В ответ раздались сотни голосов:

– Солнце! Солнце! Солнце!

Глава третья

Король Светлячок покидает Хрустальный Грот

Ночь была тихая, теплая, еще не рассветало. Возвращаясь с ярмарки, Петр Скарбек вдруг увидел какой-то свет на горе, будто горит что-то. «Что за диво? – думает. – Огонь не огонь… Может, клад? Старики говорят, в старину в этих местах разбойники жили и добычу здесь зарывали: серебро, золото… Не иначе, волшебный огонек горит, деньги в нем от крови и слез очищаются… Сто лет гореть будет. А если сиротский грош, то и все двести… Никому тот клад не дается, пока вся обида не выгорит… А нашел – с бедняками, с сиротами поделись, не то впрок не пойдет. Эх, кабы мне найти!…»

Подстегнул Петр кнутом свою клячу и поехал прямо на свет. «Погаснет или нет? – думает. – Коли не вышел срок, обязательно погаснет».

Но свет не гас; наоборот, разгорался все ярче.
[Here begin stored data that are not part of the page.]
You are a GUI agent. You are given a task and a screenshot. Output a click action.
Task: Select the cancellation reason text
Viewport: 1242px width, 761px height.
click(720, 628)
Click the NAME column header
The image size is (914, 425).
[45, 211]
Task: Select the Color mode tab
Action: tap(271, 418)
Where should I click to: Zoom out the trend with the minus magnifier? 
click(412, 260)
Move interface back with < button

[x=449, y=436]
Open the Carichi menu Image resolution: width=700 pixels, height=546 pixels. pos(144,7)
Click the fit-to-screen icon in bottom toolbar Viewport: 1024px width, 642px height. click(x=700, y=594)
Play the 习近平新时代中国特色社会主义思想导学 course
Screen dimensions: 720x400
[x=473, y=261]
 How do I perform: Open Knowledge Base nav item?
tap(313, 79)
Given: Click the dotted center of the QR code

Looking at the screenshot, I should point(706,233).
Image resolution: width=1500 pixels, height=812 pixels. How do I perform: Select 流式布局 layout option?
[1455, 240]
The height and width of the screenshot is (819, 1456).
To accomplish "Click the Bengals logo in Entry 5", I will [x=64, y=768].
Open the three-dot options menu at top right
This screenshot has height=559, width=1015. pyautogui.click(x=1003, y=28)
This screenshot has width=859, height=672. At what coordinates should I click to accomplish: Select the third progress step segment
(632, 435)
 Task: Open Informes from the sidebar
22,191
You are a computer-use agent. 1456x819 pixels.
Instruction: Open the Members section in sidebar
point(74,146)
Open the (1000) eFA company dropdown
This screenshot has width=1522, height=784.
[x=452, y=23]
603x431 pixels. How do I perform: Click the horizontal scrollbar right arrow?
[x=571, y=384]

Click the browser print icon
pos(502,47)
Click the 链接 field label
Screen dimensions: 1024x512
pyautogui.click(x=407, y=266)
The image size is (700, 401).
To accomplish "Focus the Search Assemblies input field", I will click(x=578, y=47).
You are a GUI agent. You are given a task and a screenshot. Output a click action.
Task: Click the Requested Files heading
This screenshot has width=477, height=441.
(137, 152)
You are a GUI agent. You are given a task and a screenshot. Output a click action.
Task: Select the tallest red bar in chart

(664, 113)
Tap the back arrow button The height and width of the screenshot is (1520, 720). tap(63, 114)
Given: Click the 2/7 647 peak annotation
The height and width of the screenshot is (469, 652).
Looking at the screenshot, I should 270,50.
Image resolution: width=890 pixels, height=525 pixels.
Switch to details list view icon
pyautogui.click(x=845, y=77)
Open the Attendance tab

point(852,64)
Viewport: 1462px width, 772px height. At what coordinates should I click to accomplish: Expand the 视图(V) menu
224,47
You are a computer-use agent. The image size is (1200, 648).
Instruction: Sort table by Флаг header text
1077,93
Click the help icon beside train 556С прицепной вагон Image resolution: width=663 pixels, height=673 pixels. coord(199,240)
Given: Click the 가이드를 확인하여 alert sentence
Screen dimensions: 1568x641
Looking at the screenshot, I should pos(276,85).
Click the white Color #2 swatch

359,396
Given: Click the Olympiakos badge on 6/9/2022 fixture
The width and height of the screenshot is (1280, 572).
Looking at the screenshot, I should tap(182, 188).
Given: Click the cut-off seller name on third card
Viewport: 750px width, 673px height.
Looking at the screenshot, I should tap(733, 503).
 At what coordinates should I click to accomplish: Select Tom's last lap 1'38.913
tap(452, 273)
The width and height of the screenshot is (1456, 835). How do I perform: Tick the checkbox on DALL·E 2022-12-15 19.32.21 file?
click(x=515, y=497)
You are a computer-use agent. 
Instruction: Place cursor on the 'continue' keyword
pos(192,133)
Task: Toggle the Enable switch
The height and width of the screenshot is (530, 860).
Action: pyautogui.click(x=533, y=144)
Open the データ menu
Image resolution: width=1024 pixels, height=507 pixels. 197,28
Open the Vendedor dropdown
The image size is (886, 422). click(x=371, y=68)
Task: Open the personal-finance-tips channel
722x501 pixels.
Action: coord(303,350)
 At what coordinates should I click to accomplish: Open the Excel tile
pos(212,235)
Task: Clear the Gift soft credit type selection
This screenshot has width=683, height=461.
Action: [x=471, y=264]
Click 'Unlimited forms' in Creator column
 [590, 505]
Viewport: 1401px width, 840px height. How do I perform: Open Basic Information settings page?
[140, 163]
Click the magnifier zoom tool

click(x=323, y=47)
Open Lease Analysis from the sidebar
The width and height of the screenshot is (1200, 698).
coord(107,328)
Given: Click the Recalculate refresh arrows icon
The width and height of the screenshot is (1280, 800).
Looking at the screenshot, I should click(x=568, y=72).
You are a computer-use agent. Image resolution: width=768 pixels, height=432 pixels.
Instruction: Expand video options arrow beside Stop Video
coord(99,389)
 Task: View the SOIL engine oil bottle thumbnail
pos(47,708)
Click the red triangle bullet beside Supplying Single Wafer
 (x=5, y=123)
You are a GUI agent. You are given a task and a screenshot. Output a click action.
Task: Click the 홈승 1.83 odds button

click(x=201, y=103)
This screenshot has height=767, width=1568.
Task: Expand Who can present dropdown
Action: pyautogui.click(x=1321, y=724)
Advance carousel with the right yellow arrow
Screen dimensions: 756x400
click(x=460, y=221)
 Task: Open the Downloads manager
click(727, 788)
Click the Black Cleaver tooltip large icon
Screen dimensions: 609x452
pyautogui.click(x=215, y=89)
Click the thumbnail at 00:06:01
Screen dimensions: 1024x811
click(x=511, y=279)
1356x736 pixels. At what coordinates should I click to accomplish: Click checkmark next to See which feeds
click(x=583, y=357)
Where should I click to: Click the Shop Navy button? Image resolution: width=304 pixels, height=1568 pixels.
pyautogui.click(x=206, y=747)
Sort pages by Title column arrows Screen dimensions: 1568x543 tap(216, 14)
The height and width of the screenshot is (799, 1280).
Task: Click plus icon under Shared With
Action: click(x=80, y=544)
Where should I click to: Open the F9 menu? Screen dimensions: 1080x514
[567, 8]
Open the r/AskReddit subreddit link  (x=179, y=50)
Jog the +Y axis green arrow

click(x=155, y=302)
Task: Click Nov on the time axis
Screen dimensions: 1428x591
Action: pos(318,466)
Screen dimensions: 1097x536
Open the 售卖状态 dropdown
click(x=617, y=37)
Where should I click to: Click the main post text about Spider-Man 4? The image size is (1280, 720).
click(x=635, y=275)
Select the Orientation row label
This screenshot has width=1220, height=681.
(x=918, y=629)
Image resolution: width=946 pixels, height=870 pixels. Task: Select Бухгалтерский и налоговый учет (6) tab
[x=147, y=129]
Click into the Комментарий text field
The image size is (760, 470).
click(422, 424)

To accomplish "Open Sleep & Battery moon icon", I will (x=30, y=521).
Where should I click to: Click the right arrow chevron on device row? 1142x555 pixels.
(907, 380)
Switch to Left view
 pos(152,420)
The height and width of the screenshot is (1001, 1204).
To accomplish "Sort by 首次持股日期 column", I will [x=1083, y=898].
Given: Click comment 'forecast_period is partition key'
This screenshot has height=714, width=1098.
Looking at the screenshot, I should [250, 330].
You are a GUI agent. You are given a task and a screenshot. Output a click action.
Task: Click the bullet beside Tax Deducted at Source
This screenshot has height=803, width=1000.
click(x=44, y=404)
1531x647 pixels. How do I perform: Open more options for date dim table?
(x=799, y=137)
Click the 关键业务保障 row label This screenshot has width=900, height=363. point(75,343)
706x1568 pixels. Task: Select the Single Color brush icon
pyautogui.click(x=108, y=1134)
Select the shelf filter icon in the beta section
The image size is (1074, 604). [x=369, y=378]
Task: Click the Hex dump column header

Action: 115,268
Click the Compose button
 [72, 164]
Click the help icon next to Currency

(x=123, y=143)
Из-под камней лилось радужное сияние, словно солнце играло в каплях росы. У Петра сердце заколотилось. Мужичонка был он бедный, как церковная мышь, а тут еще жена померла полгода назад, оставив ему сирот – двух белоголовых мальчуганов. Ребятишки, жалкая хатенка, кляча да телега – вот и все его богатство.

Хоть он и занимался извозом, скитаясь по дорогам в погоне за лишней копейкой, все равно в доме частенько не бывало хлеба. Ох, пригодились бы денежки, еще как пригодились бы!

Едет бедняга, а сам молится про себя и мечтает: «Вот куплю у соседа полоску, картошку посажу – ребятишки сыты будут…» Вдруг видит – бегают, суетятся в этом сиянии малюсенькие человечки, от земли не видать; бороды длинные, одеты чудно, но вроде на людей похожи. – Гномы! – прошептал Петр, и по спине у него забегали мурашки. Он натянул вожжи, торопясь свернуть в сторону, чтобы на глаза им не попадаться.

Да поздно!

Толпа гномов окружила телегу и ну кричать:

– Эй, эй, хозяин! Подвези вещички!

И, не дожидаясь ответа, уже карабкаются на телегу. Один за дрожину уцепился, другой – за грядку, третий по спицам взбирается, четвертый – по оглобле. Прямо напасть! Стоит Петр, глядит, что дальше будет, а на душе кошки скребут: и страшно, и вроде стыдно бояться такой мелюзги. Как тут быть? Но раздумывать некогда. Едва несколько гномов вскарабкались на воз, другие стали подавать им какие-то чудные ларцы, сундучки – от них-то и разливалось чудесное сияние, – швырять в телегу бруски золота и серебра, словно обыкновенное железо.

Вокруг стучало, звенело, сверкало. У крестьянина чуть в голове не помутилось – он уже и сам не понимал, во сне или наяву видит все эти чудеса.

То огнем полыхнут из ларца красные рубины – камни как на подбор, каждое с перепелиное яйцо; то даже посинеет все кругом от голубых сапфиров, ясных, как небесная лазурь; то зеленый отсвет упадет на лица от сундучка, полного изумрудов. Перстни, ожерелья – прямо глаза разбегаются, не знаешь, на что и смотреть.

И среди этих многоцветных сокровищ проворно хлопочут гномы, пестрые, как тюльпаны весной.

Вот уже телега нагружена чуть ли не доверху. Последние сундуки и ларцы вынесены из Грота. И вдруг засиял чистый, яркий свет, будто утренняя звезда взошла. Петр даже глаза рукой заслонил от внезапного блеска, а когда открыл, то увидел выходящего из Грота короля гномов в золотой короне, в пурпурной мантии и с золотым скипетром, в котором сиял огромный брильянт. От него стало светло как днем.